• _About this task_
All lines from the one containing "Given: Open the" down to the one containing "The height and", both ends included, are to be given again exactly; omit the rest of the listing below.

• _Supplied data_
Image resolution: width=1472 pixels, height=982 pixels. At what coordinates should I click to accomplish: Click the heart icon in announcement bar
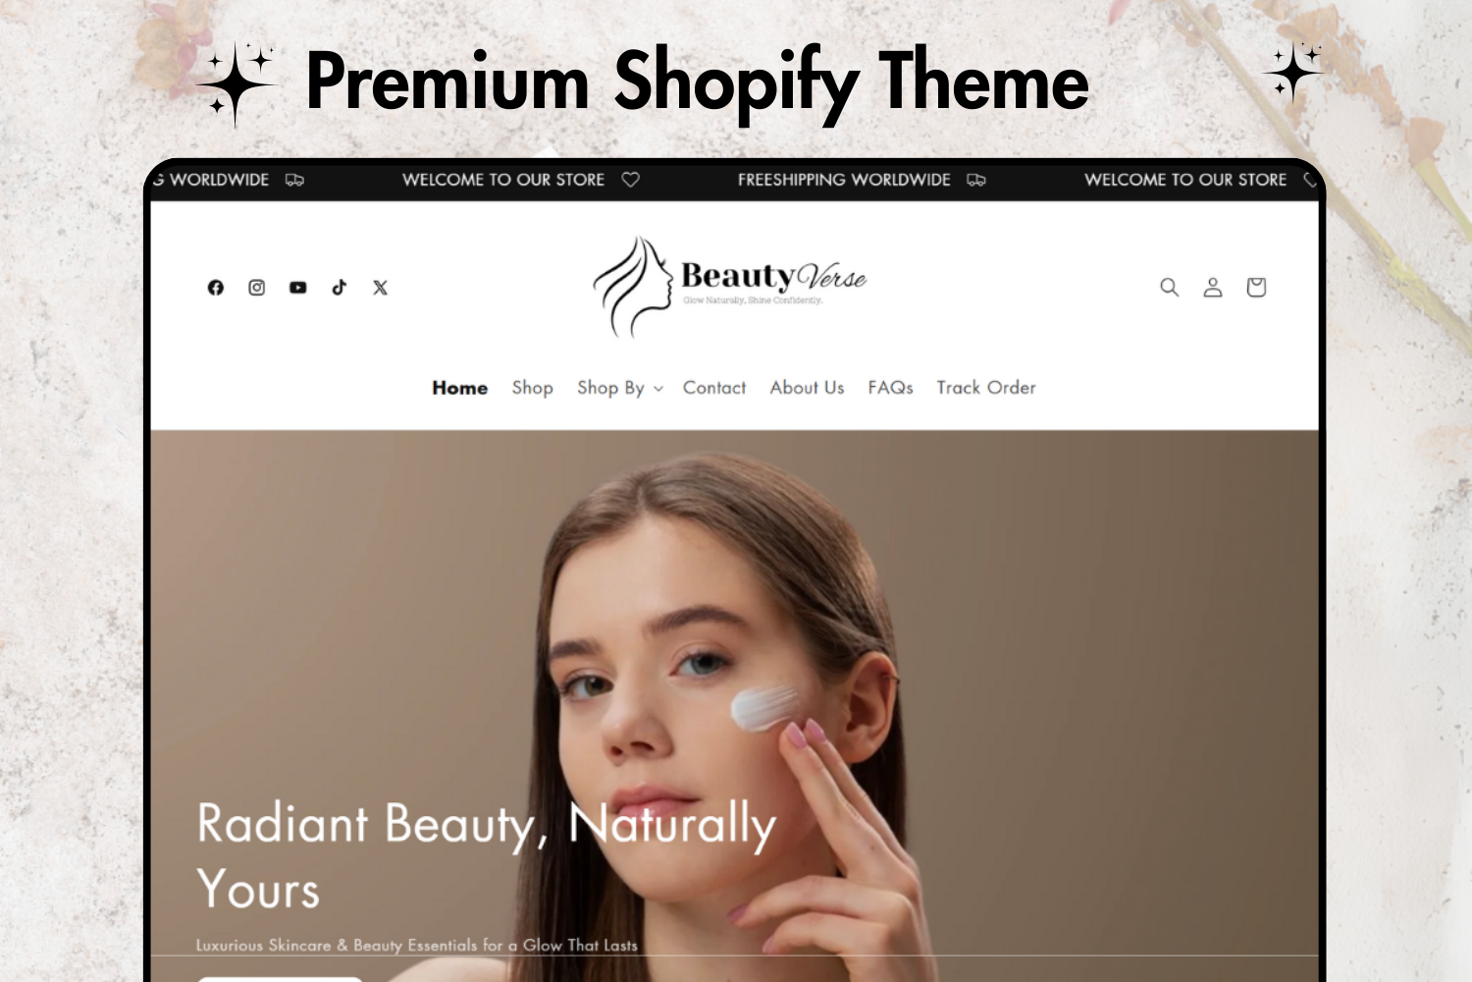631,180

==

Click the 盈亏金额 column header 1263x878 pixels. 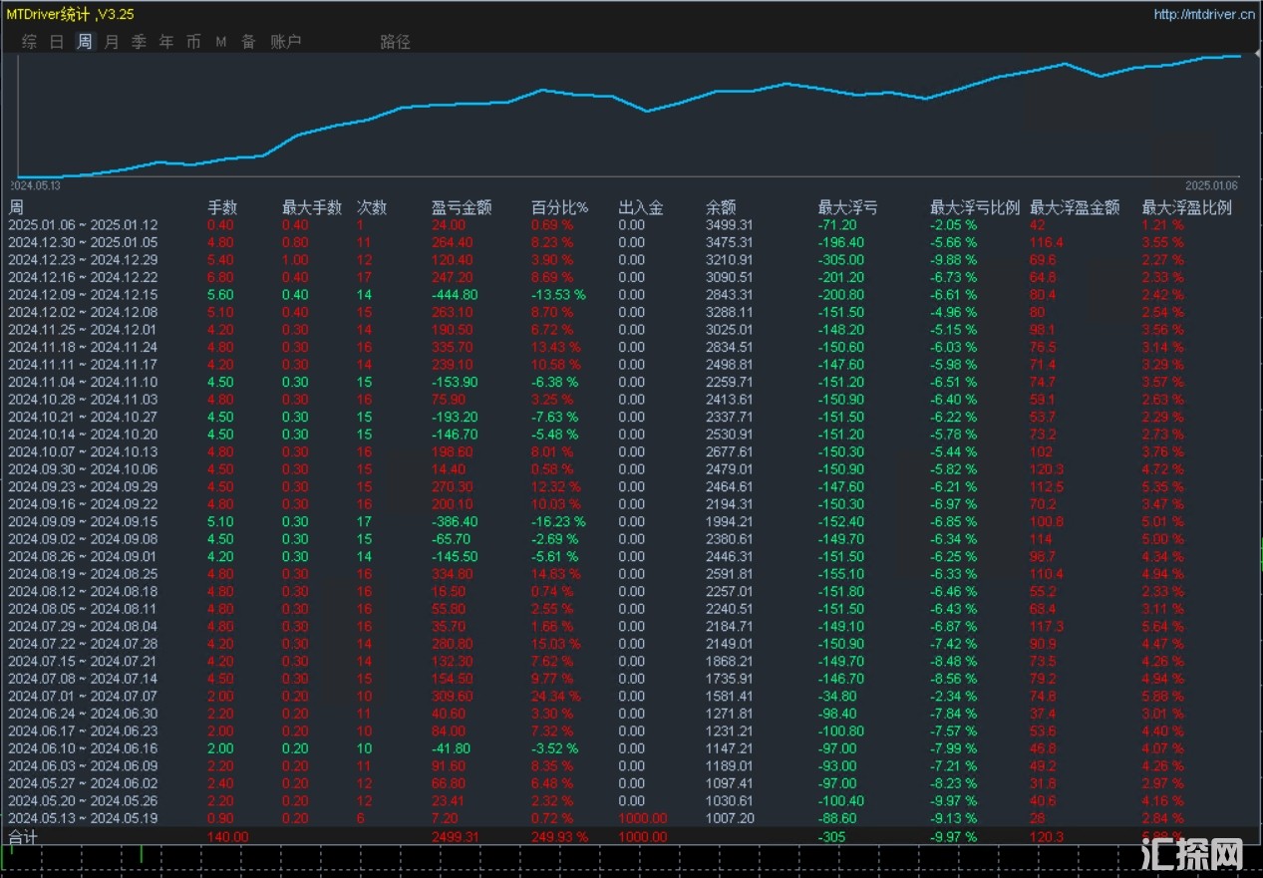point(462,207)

...

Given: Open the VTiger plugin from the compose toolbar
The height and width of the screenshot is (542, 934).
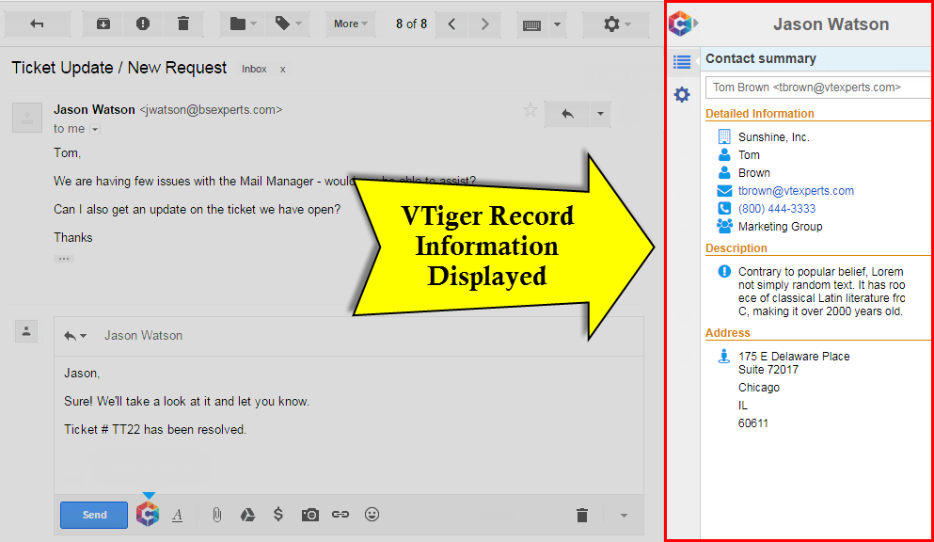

• _Written response_
Given: Open the VTiger plugin from the compose toolbar
The height and width of the screenshot is (542, 934).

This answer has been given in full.